EXERCISE DATA
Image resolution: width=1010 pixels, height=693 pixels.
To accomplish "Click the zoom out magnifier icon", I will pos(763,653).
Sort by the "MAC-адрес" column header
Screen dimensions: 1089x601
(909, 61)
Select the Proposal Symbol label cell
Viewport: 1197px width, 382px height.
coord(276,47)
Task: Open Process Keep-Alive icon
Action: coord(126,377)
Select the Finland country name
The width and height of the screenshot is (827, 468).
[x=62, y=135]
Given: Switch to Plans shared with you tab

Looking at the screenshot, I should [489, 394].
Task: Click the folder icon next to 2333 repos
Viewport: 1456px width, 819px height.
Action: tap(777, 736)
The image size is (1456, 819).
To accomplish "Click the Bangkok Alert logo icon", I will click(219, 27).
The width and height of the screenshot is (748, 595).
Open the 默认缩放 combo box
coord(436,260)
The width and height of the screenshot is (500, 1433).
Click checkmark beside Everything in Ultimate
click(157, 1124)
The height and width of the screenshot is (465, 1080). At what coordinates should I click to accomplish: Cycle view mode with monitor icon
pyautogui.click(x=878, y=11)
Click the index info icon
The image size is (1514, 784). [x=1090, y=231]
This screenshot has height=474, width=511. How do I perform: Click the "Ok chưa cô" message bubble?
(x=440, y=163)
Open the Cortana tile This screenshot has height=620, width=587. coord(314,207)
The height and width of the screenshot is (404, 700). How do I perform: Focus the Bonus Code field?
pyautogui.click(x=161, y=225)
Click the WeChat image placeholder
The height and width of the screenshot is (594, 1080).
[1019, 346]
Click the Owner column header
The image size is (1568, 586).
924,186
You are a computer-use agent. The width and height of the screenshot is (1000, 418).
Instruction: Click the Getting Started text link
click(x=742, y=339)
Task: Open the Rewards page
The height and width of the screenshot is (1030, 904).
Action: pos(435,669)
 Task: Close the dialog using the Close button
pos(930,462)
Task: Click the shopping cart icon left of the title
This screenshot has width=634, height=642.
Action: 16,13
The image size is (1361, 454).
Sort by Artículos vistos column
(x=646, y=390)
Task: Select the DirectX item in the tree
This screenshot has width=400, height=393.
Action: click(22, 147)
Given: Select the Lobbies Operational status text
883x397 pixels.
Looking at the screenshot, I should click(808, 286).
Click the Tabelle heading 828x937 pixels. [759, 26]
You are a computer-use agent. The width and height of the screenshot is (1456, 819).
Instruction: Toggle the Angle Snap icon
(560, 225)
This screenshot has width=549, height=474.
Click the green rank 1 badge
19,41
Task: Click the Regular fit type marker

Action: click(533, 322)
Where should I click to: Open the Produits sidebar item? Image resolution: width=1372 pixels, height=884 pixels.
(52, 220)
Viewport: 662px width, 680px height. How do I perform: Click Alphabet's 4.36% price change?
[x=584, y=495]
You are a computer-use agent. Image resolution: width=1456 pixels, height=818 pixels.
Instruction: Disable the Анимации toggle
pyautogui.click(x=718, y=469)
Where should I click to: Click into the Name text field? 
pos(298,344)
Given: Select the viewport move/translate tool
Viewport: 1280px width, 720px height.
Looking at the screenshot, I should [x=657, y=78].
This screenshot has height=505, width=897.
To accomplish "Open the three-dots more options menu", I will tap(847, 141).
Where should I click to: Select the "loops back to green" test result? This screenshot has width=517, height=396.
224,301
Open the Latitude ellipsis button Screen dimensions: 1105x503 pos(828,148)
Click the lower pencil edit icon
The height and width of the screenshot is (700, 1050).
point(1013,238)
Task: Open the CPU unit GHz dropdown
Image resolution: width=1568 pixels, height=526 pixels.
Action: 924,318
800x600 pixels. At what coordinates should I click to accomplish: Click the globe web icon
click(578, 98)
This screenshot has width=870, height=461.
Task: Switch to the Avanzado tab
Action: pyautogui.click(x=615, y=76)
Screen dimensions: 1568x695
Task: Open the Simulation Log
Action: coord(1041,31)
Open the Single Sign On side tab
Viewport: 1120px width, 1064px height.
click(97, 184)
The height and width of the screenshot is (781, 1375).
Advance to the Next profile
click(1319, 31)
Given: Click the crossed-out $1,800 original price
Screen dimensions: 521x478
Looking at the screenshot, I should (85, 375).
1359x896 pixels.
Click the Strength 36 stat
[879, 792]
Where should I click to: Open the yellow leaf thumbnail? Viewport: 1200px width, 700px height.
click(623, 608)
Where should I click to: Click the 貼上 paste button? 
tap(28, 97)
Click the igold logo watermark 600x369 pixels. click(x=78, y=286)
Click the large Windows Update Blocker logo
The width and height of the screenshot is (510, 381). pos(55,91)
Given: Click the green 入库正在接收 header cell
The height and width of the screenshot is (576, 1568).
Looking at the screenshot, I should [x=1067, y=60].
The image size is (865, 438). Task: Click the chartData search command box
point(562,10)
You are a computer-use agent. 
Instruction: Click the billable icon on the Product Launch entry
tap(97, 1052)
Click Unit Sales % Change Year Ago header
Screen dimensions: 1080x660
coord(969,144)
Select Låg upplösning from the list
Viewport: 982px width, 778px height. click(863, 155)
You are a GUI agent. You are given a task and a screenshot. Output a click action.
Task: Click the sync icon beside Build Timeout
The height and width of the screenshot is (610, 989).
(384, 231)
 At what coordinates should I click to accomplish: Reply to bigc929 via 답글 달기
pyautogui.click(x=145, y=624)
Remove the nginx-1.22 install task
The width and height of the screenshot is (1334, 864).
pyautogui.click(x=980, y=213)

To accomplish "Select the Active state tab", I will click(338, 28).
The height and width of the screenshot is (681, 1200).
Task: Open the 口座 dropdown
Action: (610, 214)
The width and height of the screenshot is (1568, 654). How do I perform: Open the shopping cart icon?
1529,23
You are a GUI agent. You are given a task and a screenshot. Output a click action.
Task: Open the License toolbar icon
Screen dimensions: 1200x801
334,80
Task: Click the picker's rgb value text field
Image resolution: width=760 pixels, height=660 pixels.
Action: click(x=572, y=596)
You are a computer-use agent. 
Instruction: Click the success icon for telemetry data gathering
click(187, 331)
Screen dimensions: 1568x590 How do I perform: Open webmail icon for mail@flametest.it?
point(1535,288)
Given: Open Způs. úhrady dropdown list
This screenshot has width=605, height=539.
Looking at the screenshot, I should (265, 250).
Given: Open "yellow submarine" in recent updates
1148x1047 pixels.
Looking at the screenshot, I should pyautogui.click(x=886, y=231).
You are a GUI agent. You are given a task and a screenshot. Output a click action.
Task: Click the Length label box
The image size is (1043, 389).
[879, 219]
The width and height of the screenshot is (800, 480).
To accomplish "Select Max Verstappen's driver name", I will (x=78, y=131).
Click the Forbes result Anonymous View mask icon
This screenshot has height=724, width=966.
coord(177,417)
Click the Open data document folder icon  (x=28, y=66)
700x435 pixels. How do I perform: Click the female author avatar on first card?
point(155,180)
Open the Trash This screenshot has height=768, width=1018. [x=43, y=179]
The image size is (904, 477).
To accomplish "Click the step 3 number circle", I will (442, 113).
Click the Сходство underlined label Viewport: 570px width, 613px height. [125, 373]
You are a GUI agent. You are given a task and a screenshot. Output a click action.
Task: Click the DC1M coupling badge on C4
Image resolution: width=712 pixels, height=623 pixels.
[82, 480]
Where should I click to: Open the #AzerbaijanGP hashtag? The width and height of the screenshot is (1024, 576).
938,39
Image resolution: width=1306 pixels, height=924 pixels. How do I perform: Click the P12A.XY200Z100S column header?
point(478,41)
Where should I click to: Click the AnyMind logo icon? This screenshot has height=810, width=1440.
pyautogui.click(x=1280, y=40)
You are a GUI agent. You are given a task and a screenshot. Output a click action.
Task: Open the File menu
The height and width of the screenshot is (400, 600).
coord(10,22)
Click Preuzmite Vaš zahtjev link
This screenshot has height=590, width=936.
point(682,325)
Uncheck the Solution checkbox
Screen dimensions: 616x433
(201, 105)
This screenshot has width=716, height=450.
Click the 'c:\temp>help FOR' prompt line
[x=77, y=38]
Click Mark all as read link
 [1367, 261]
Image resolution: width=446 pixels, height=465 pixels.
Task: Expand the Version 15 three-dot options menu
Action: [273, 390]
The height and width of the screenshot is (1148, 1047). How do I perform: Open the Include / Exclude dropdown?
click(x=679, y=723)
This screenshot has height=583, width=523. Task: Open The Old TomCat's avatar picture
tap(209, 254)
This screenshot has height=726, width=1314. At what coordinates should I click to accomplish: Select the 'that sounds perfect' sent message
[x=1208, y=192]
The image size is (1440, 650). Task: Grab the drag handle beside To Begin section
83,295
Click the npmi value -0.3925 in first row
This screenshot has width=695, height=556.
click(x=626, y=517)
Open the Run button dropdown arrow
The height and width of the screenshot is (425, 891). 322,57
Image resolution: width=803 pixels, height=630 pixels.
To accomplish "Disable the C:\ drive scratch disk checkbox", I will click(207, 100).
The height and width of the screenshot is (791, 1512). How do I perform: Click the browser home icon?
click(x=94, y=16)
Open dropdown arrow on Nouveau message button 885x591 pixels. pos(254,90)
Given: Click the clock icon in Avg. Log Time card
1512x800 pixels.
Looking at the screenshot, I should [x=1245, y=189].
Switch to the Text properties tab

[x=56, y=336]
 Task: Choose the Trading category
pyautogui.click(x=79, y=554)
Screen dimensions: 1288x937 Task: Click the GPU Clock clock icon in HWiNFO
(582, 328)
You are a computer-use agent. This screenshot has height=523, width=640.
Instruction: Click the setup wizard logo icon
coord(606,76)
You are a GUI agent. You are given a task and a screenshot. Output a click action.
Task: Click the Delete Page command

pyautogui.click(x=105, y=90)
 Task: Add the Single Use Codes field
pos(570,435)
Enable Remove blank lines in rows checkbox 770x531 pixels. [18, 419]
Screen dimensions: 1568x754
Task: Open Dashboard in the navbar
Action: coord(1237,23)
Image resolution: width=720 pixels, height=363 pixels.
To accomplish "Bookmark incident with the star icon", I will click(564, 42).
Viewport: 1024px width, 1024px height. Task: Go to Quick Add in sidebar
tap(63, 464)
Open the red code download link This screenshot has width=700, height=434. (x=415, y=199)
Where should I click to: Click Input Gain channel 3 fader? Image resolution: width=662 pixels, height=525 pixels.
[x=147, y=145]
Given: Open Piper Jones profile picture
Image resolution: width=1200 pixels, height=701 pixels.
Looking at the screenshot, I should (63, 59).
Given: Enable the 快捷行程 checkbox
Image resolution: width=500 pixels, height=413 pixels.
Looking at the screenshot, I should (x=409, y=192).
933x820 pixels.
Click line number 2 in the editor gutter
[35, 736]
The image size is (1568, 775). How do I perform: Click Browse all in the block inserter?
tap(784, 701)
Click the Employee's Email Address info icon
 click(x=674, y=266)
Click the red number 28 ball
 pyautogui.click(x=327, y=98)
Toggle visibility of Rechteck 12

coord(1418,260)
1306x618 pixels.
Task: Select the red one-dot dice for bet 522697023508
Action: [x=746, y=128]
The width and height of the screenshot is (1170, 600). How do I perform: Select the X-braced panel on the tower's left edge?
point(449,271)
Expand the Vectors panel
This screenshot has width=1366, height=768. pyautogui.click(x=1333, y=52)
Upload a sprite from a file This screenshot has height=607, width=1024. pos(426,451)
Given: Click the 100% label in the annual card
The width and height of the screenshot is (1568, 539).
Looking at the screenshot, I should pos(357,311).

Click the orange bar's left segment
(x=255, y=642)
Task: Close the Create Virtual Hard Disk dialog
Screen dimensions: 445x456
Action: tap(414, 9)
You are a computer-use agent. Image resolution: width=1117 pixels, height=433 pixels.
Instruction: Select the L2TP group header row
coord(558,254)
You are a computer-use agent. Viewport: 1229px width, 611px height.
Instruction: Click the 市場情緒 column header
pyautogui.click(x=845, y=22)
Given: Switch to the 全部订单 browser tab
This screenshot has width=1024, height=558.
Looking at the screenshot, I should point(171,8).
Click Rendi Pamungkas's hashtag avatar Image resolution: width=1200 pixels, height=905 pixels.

PROMPT
What you give back must match the material exactly, beginning with its first line and ending with the line holding "Open the Cortana".

OUTPUT FOR THIS TASK
Image resolution: width=1010 pixels, height=693 pixels.
To accomplish "Click the zoom out magnifier icon", I will pos(763,653).
Sort by the "MAC-адрес" column header
Screen dimensions: 1089x601
(909, 61)
Select the Proposal Symbol label cell
Viewport: 1197px width, 382px height.
coord(276,47)
Task: Open Process Keep-Alive icon
Action: coord(126,377)
Select the Finland country name
The width and height of the screenshot is (827, 468).
[x=62, y=135]
Given: Switch to Plans shared with you tab

Looking at the screenshot, I should [489, 394].
Task: Click the folder icon next to 2333 repos
Viewport: 1456px width, 819px height.
Action: tap(777, 736)
The image size is (1456, 819).
To accomplish "Click the Bangkok Alert logo icon", I will click(219, 27).
The width and height of the screenshot is (748, 595).
Open the 默认缩放 combo box
coord(436,260)
The width and height of the screenshot is (500, 1433).
Click checkmark beside Everything in Ultimate
click(157, 1124)
The height and width of the screenshot is (465, 1080). At what coordinates should I click to accomplish: Cycle view mode with monitor icon
pyautogui.click(x=878, y=11)
Click the index info icon
The image size is (1514, 784). [x=1090, y=231]
This screenshot has height=474, width=511. How do I perform: Click the "Ok chưa cô" message bubble?
(x=440, y=163)
Open the Cortana tile This screenshot has height=620, width=587. coord(314,207)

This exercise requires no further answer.